Séries

Conexão Brasil Senegal: A Cultura em Nós

Direção: Carem Abreu, Cheikh T. Sy

Descrição: As etnias senegalesas diola, mandinga, peul, wolof, serere, e soninke terão alguma conexão com expressões culturais brasileiras, como a capoeira angola, o samba, o candomblé, a dança afro, o rap e o reggae? Essa minissérie documental é um convite para uma incrível imersão nas conexões culturais existentes entre o Brasil e o Senegal: países tão distantes, porém, tão próximos.

Classificação Etária Indicativa: Livre

Ano de Produção: 2022

País de Origem: Brasil

Classificação Ancine: 01 - Obra Não Publicitária Brasileira, Constituinte de espaço qualificado e Independente.

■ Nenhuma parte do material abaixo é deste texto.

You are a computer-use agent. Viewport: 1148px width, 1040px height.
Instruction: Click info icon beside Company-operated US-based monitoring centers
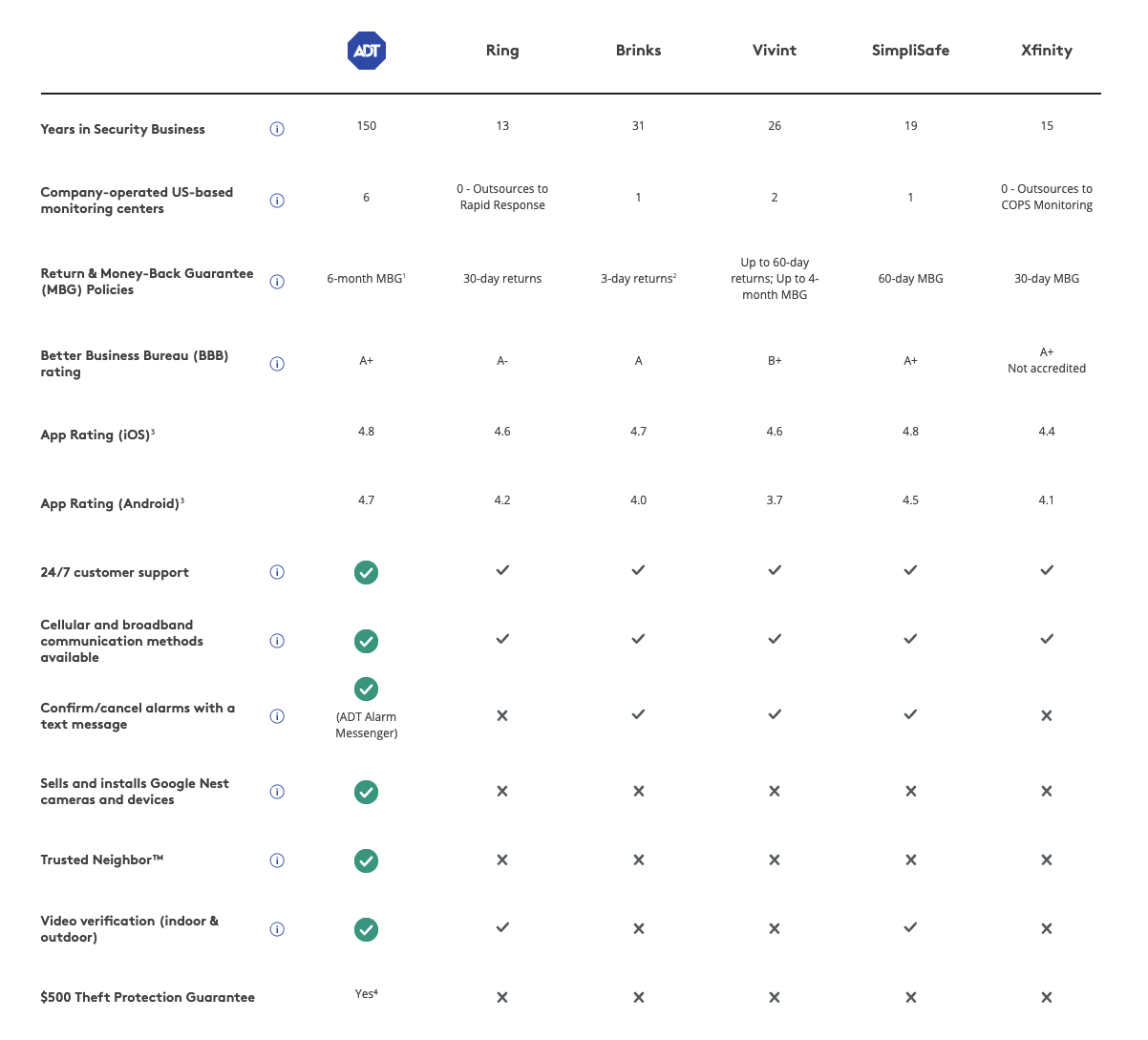(277, 201)
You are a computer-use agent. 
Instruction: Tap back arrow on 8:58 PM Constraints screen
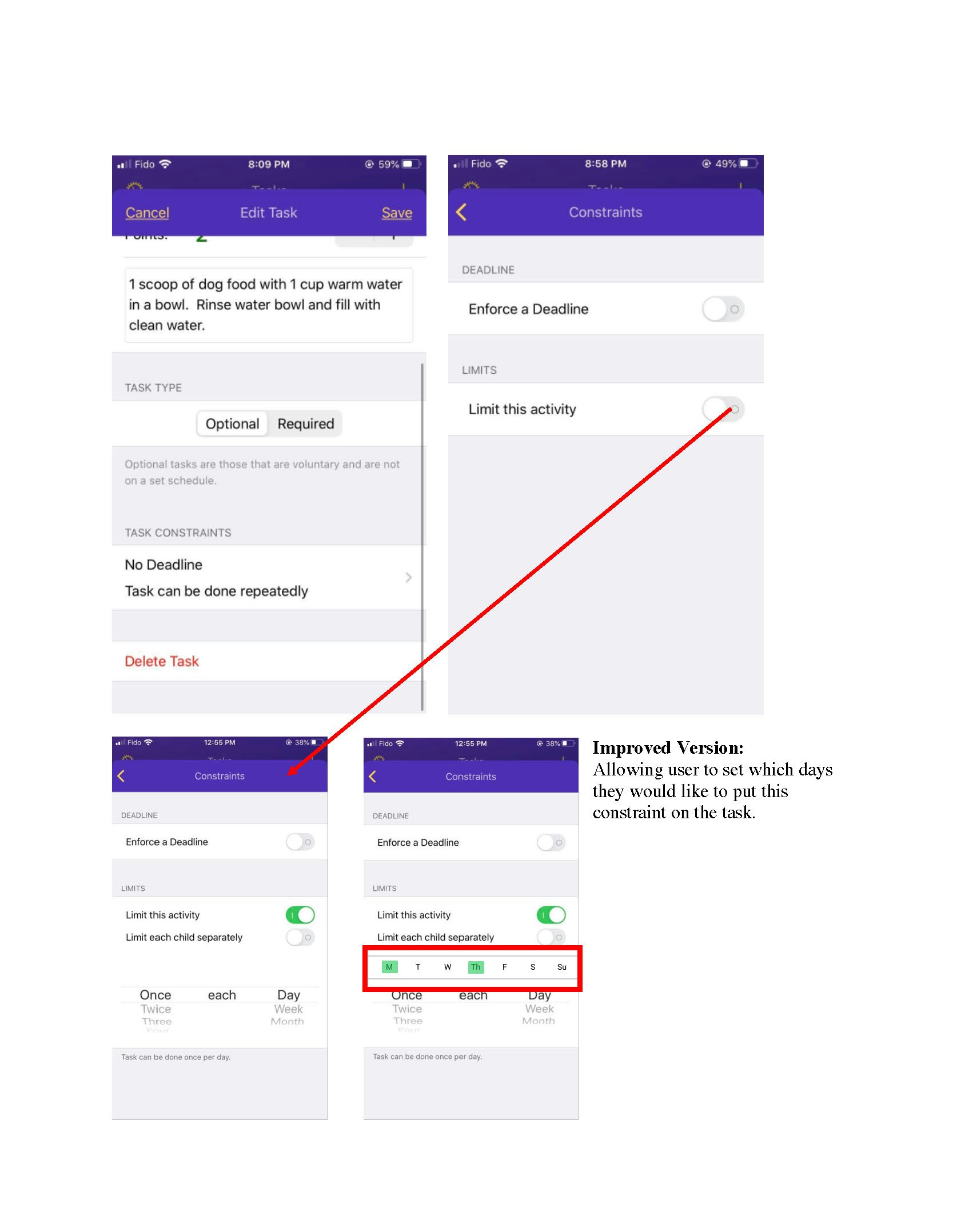coord(461,212)
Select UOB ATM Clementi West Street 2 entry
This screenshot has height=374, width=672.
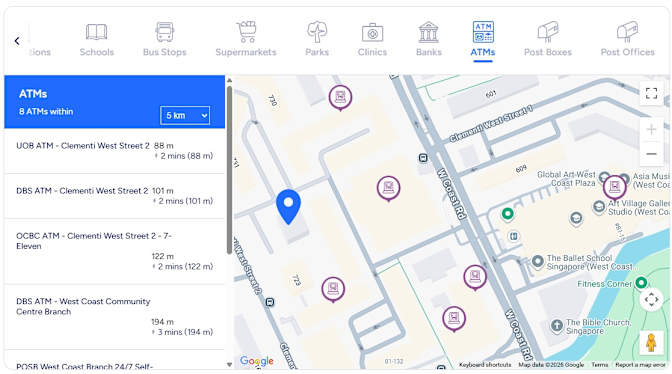tap(114, 151)
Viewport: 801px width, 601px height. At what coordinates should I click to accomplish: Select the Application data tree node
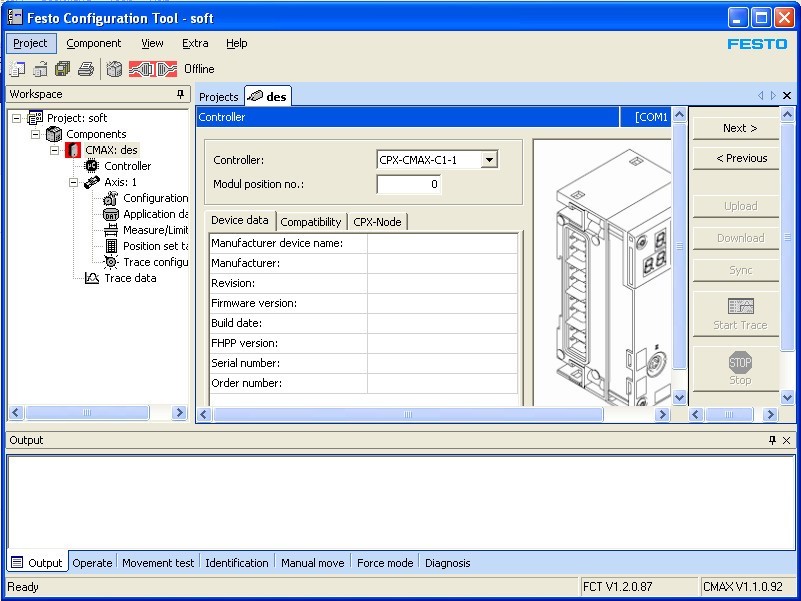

Dias/Horários: Sexta às 08h30 / Sábado às 15h30 / Quarta às 19h00 / Domingo às 20h30 / Terça às 21h00 / Quinta às 23h30

Detalhes Episódio (22/05/2024 - 19:00) Conexão Brasil Senegal: A Cultura em Nós O encontro de Allah com Oxalá
Duração: 00:29:06
Sinopse: Investiga as conexões existentes entre o Brasil e o Senegal, a partir de paralelos da etnia peul, pela perspectiva do islamismo, relacionando-a com a expressão cultural candomblé. O ponto de partida é a entidade Oxalá, do candomblé, e Allah, o deus supremo dos muçulmanos. É curioso verificar como os ritos de ambas religiões têm aspectos parecidos: desde o colocar a cabeça no chão em reverência às divindades, até o uso de amuletos para a proteção, conhecidos como patuá ou gris-gris. Vamos acompanhar o dia sagrado do Tabaski, onde os muçulmanos sacralizam a vida de um cordeiro, pelo bem comum de toda humanidade. Como acontece no Candomblé. Em Belo Horizonte, o babalorixá Pai Sidney explica sobre os orixás, os patuás e sua vivência no candomblé. Em São Luís, no Maranhão, Mãe Zezé e Dindinha, da Casa Fanti Ashanti e do Tambor de Mina, fazem uma louvação a Oxalá, o Rei dos Mestres, e explicam quais são as características desse orixá. Já no Senegal, o antropólogo Harouna Thiam conta da como surgiu o islamismo em seu país através dos peuls, e as mudanças causadas com a chegada dessa nova devoção. O grande imã Saydou Diop repassa os ensinamentos do Alcorão, onde não existe espaço para a intolerância religiosa, e o imã e marabou Zakaria Ahmadou explica os motivos da sacralização dos cordeiros no Tabaski. Ele também ensina como se produz os gris-gris, os amuletos que contém trechos sagrados do alcorão, produzidos também pelos muçulmanos.